Model	(128,8)	(256,16)	(512,64)	(1024,128)	(2048,256)
RWKV-7	>99%	>99%	98.43%	95.01%	72.93%
ChainGPT	>99%	>99%	>99%	>99%	>99%

(c) Global Anchor Strategy (PG-19 Perplexity): Pure sliding window attention (Samba-style) degrades after 8K context; adding sparse periodic anchors (G=32/64/128) results in a perplexity trajectory nearly identical to expensive global attention (Jamba-style) (~16.08 at 16K).

Key Findings¶

Sub-step Count \(M\): Validation loss decreases monotonically with \(M\), with \(M=2\) being most cost-effective.
Decoupled State Propagation Path: Under matched parameters, the decoupled version outperforms the coupled one consistently.
Recurrent Depth: From ×1 to ×16 iterations, validation perplexity decreases steadily, optimizing at ×12.

Highlights & Insights¶

The "dual recursion" perspective unifies two routes for deepening reasoning: intra-layer multi-substeps (horizontally widening effective rank) + inter-layer recurrent depth (vertically deepening iteration). Both move "iteration" from expensive token generation to the latent space with a clean conceptual approach.
RWKV-Product uses LoRA to achieve "multi-step high-rank updates" at near-zero parameter cost, filling the gap between the limited expressiveness of RWKV-7's rank-1 updates and the excessive parameter weight of DeltaProduct.
The "Write-Pointer Read" abstraction of SGSA is elegant: it welds "RNN state compression" and "Attention precise recall" together, maintaining near-linearity while proving the ability to solve MQAR for any length, satisfying both theory and engineering.
Small models gain reasoning benefits: At the 0.5B/1.5B scale, it shows consistent advantages over Qwen2.5 and surpasses HRM on GOAT without CoT.

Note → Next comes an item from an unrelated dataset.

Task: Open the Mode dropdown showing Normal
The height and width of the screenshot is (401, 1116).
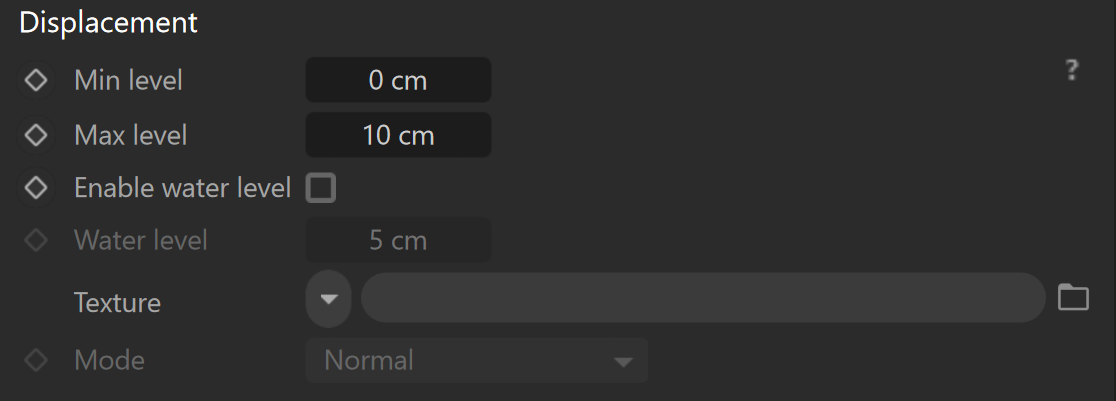Action: 477,360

Limitations & Future Work¶

Scale Ceiling: Maximum scale in experiments is 1.5B with 20–40B tokens; whether advantages hold at 7B+/trillion-token scales is unverified. Turing completeness is a theoretical conclusion under "ideal conditions."
Baseline Scope: Main comparisons are primarily against same-sized Qwen2.5. Lacks end-to-end head-to-head comparisons against Mamba-2, RWKV-7, Jamba/Samba under identical pre-training budgets (these mostly appear in sub-item ablations).
Multiple Hyperparameters: Sub-step count \(M\), anchor interval \(G\), window \(W\), entropy threshold \(\tau\), and recurrence limits all require tuning; universal applicability of optimal values (\(M=2\), ×12 iterations) across tasks is to be tested.
Inference Overhead: Although recurrent depth has early stopping, the impact of variable-step iterations on actual throughput/latency and engineering trade-offs regarding KV-cache friendliness are not extensively discussed.

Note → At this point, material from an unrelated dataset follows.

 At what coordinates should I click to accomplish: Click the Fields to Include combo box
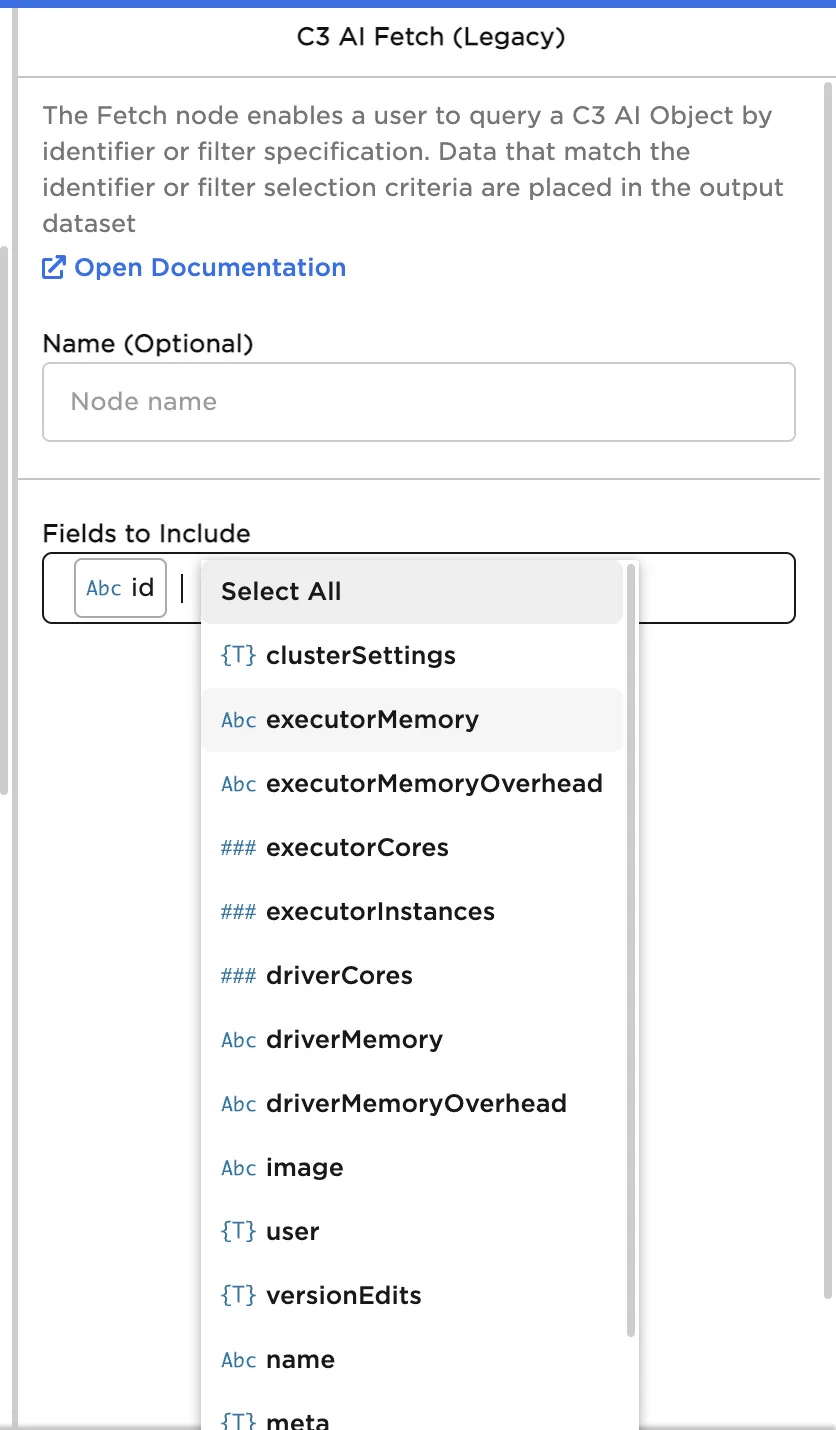[715, 588]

RNN Expressiveness Bottleneck: Merrill et al., Grazzi et al., and Jelassi et al. point out that finite-precision diagonal RNNs (Mamba) struggle even with basic state tracking—this is the direct motivation for RWKV-Product's multi-substeps and SGSA's anchors.
Hybrid Architectures: Jamba (1:7 Mamba+Transformer, retains global attention) and Samba (Mamba+sliding window) are primary benchmarks; ChainGPT uses sparse anchors to bypass the bottlenecks of both.
Reasoning Beyond Fixed Depth: From CoT/ToT/Self-Consistency (generative) to Universal Transformer, Looped Transformer, HRM, and Depth-Recurrent (internal state iteration)—ChainGPT belongs to the latter but adds an intra-layer multi-substep dimension.
Insight: Splitting "deepening reasoning" into two orthogonal knobs—"widening effective rank" × "deepening iteration"—and providing low-overhead implementations for each is a reusable paradigm for designing efficient reasoning architectures.

Rating¶

Novelty: ⭐⭐⭐⭐ — The combination of intra-layer multi-substeps (RWKV-Product) + cross-layer recurrent depth is original, as are the LoRA multi-rank updates and Write-Pointer Read abstraction.
Experimental Thoroughness: ⭐⭐⭐ — Ablations (sub-steps/decoupling/anchors/recurrent depth/MQAR/GOAT) are solid, but main comparisons are limited to same-sized Qwen2.5 and small scales, lacking end-to-end tables against various hybrid architectures under a unified budget.
Writing Quality: ⭐⭐⭐⭐ — Motivation-contradiction-solution logic is clear, with complete formulas and theoretical proofs (Turing completeness/MQAR) and well-integrated figures.
Value: ⭐⭐⭐⭐ — Provides a principled design template for the next generation of "efficient yet deep reasoning" language model architectures, particularly valuable for reasoning enhancement in small models.